(Saved data entries)
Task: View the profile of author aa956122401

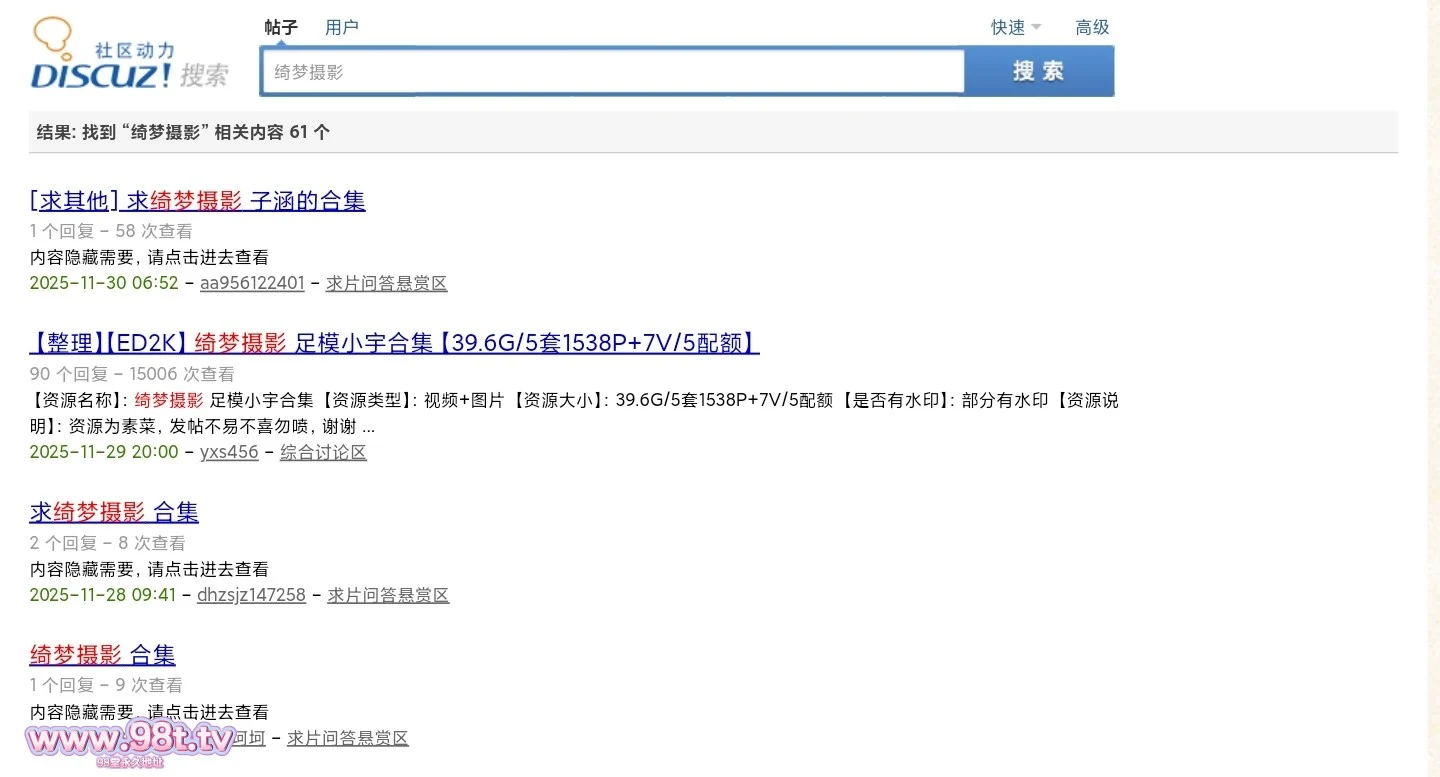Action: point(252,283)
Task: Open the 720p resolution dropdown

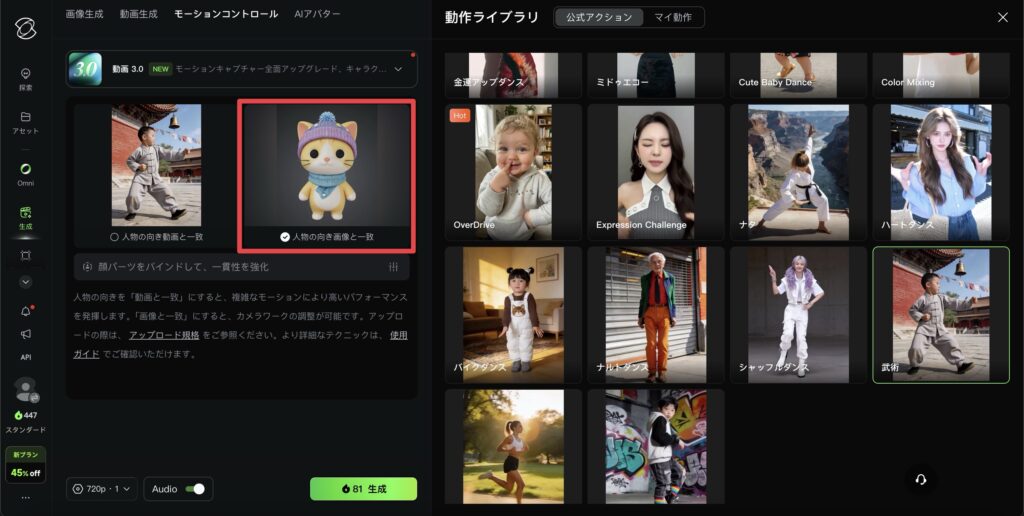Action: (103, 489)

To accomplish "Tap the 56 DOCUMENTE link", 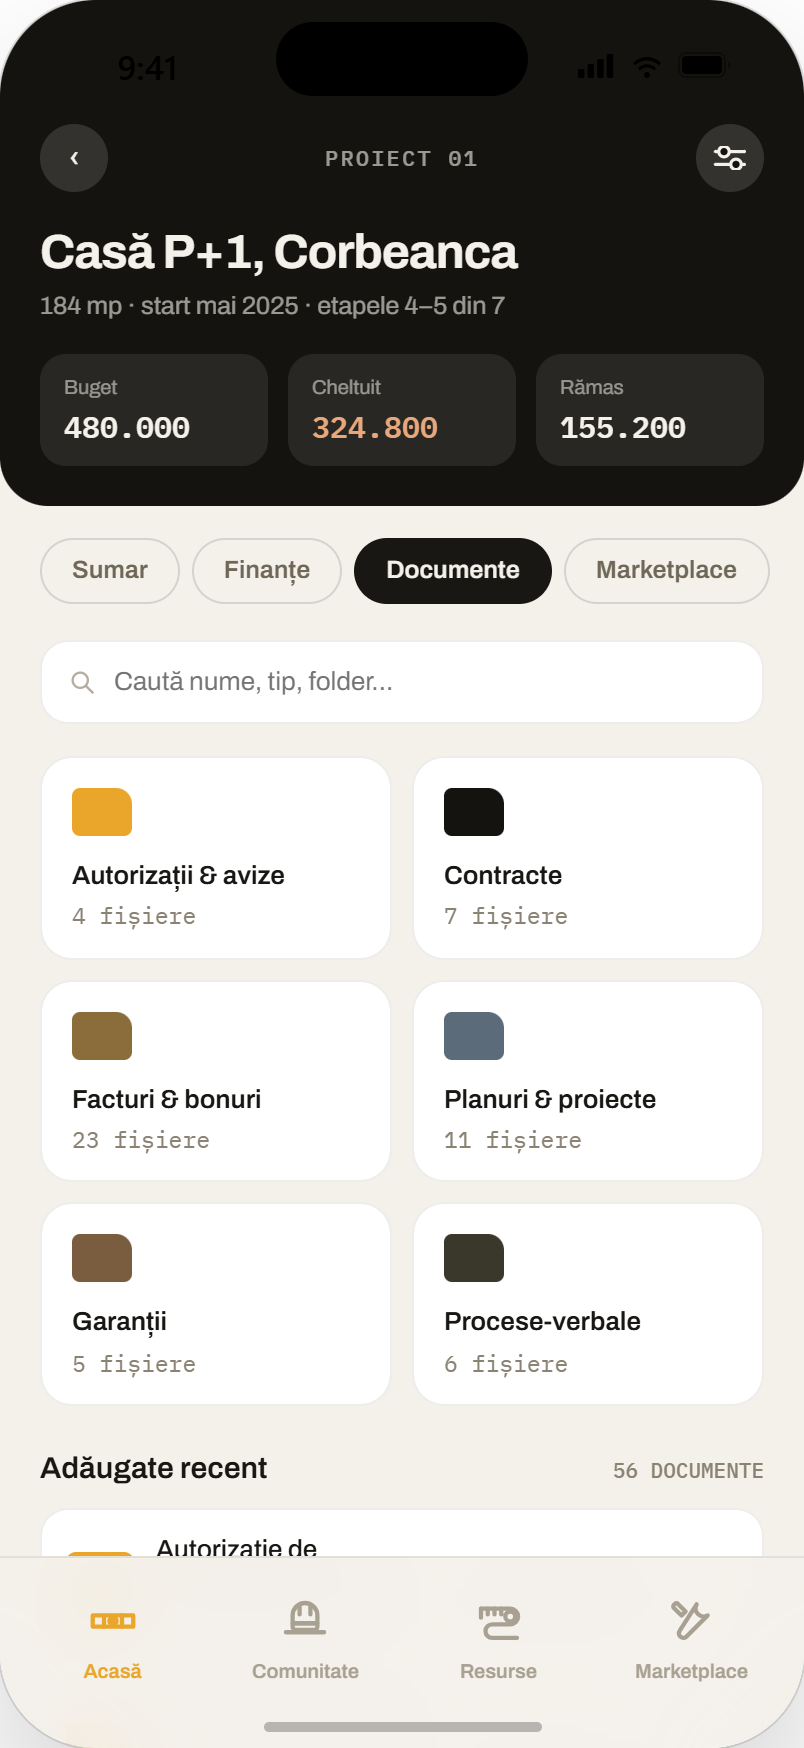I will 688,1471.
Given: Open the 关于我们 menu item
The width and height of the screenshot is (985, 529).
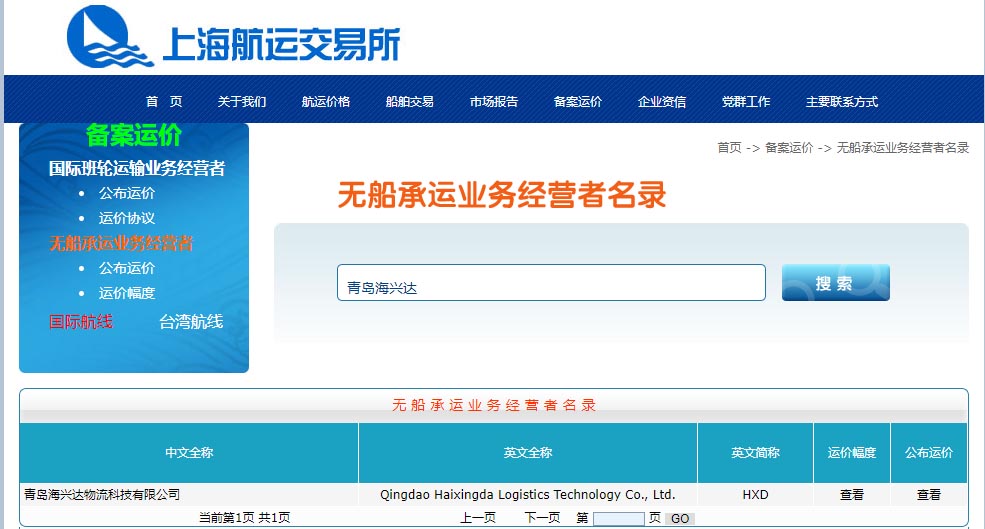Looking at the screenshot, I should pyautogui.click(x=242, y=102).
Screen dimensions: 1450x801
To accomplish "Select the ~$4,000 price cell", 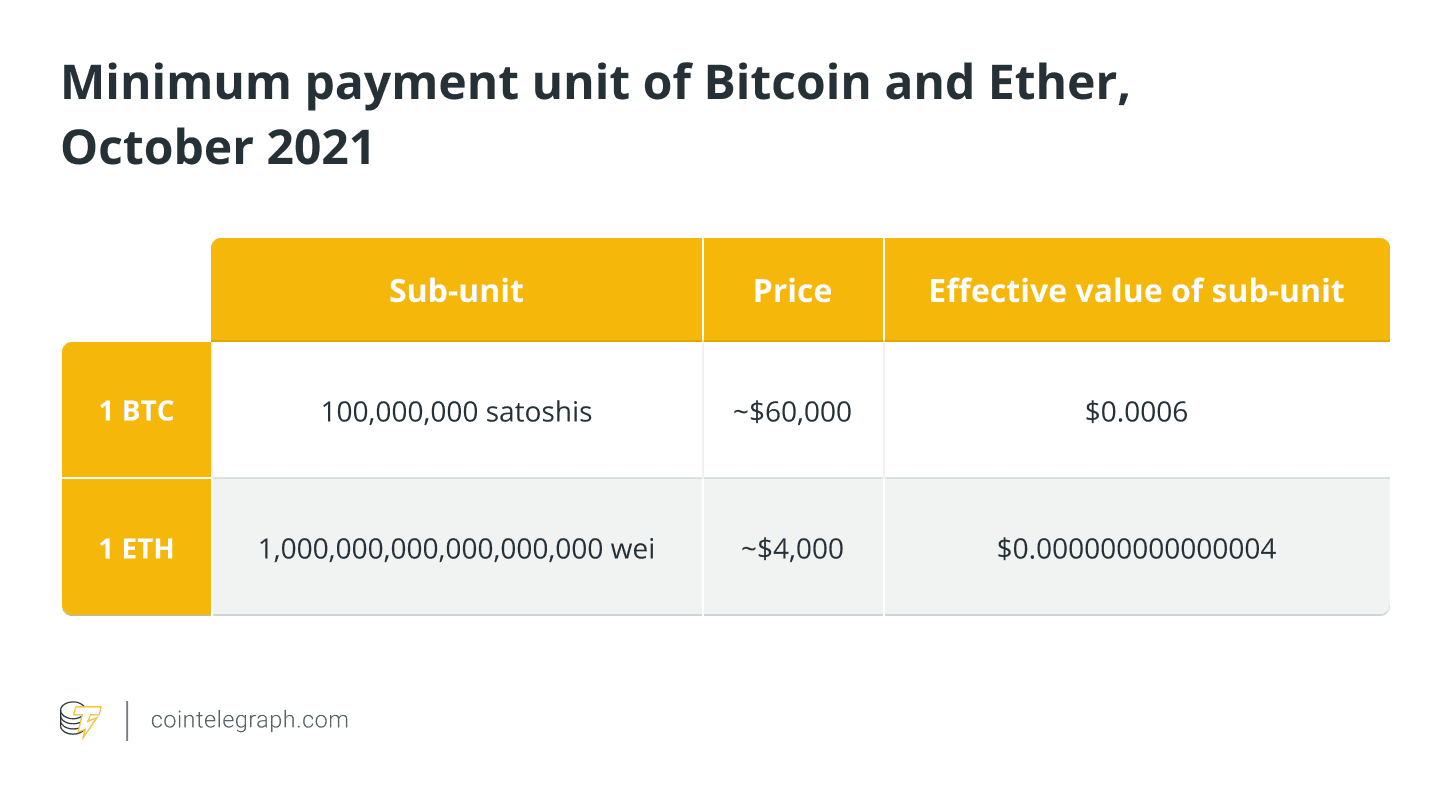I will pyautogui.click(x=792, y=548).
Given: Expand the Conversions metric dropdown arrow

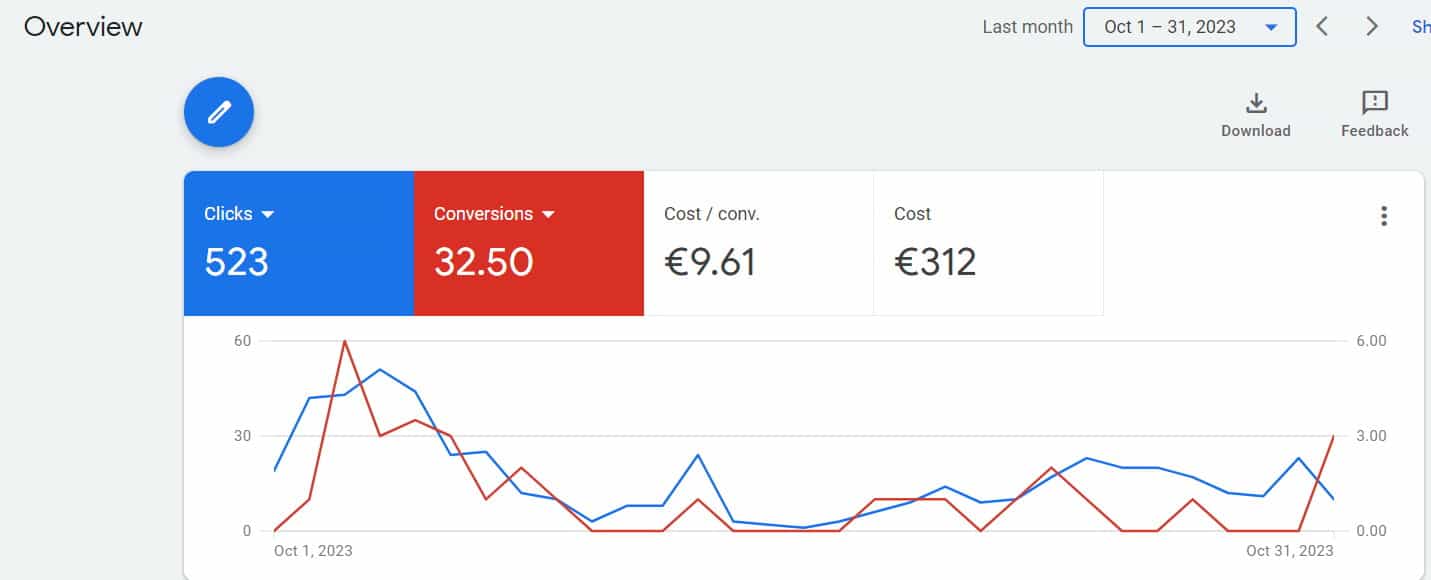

* Aim of the exercise
Of the lines above, copy each one that contains the word "Given".

* Solved problem
Given: Open the 关于我们 menu item
Given: Expand the Conversions metric dropdown arrow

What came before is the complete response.